CBS Sunday Morning reporter David Pogue says the expedition got lost for two-and-a-half hours — and the crew had to navigate it using a video game controller, a US TV correspondent has said.
The U.S. Coast Guard and rescue teams are currently scouring the waters of the Atlantic Ocean for the vessel which disappeared on an expedition to the Titanic wreckage.
There has been no contact from the vessel for over eight hours now.
Last year the vessel was carrying David Pogue when it went missing for over two hours. The TV correspondent documented the experience for the programme.
"You may remember that the @OceanGateExped sub to the #Titanic got lost for a few hours LAST summer, too, when I was aboard…" he tweeted earlier today, attaching a clip of the documentary he produced.
The crew had been at sea waiting out some bad weather for six days when the skies finally cleared and the waves calmed enough to attempt a dive.
Oceangate lowered its submersible, which was filled with six people including Pogue, into the water.
But it never made it to the wreck.
The subs are guided by text messages sent from the main ship, Pogue wrote in a narrative for CBS — there's no GPS underwater, and no other way for the crew to navigate.

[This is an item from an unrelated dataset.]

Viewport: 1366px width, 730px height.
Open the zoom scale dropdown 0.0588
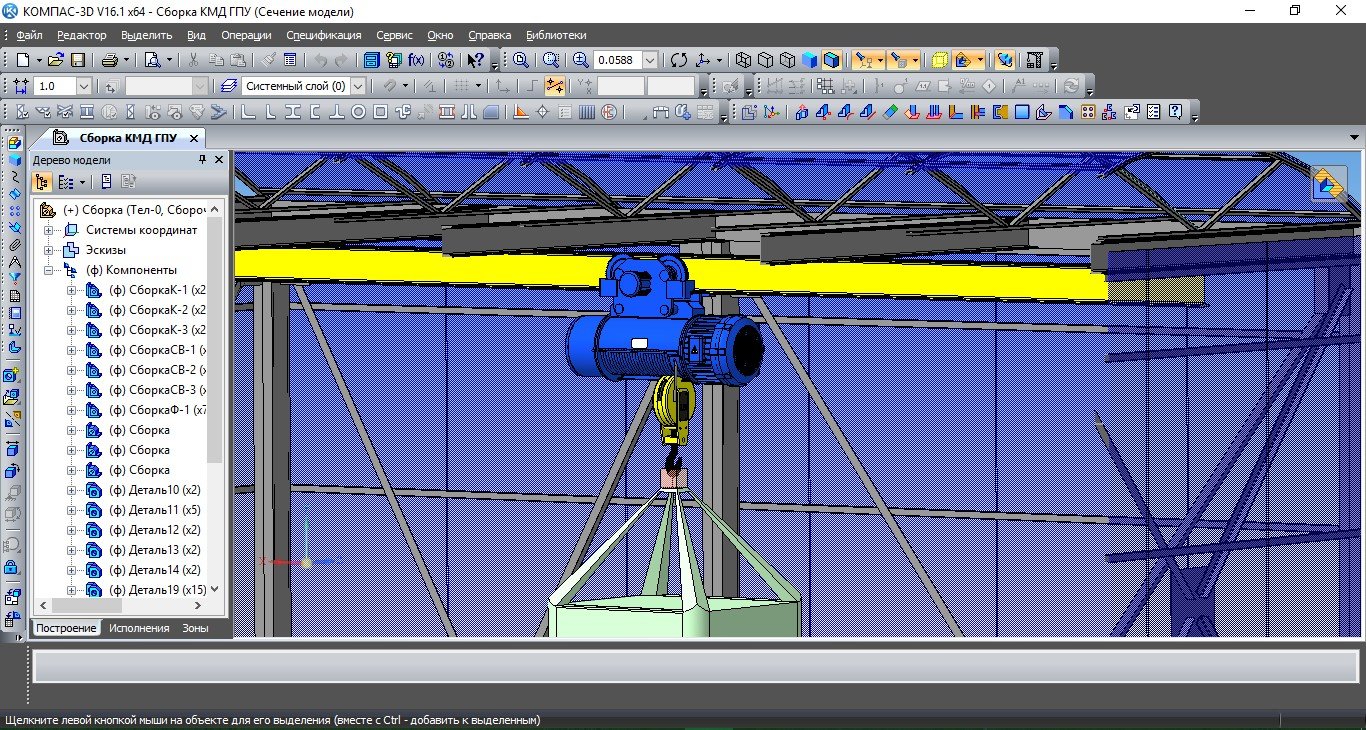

A few minutes after they submerged, they lost all contact with the main ship and were left adrift for two-and-a-half hours, forced to pilot the craft with a video game controller.
"I couldn't help noticing how many pieces of this sub seemed improvised, with off-the-shelf components," Pogue wrote.
"It seems like this submersible has some elements of MacGyver jerry-riggedness," he told Oceangate CEO Stockton Rush during an interview. "I mean, you're putting construction pipes as ballast."
"I don't know if I'd use that description of it," Rush retorted. "But, there are certain things that you want to be buttoned down. The pressure vessel is not MacGyver at all, because that's where we worked with Boeing and NASA and the University of Washington. Everything else can fail, your thrusters can go, your lights can go. You're still going to be safe."
Experts have warned that rescue is 'unlikely' as the crew face dwindling oxygen supplies.
Former Captain of a Navy salvage and rescue ship, Capt Sean P. Tortora, told the Mirror: "I can say any rescue at the depth would be highly unlikely."
The crew on board is said to have oxygen for 96 hours, which will last until around 6am (BST) on Thursday morning.
The step-son of British billionaire explorer Hamish Harding has confirmed that he is on board the missing vessel.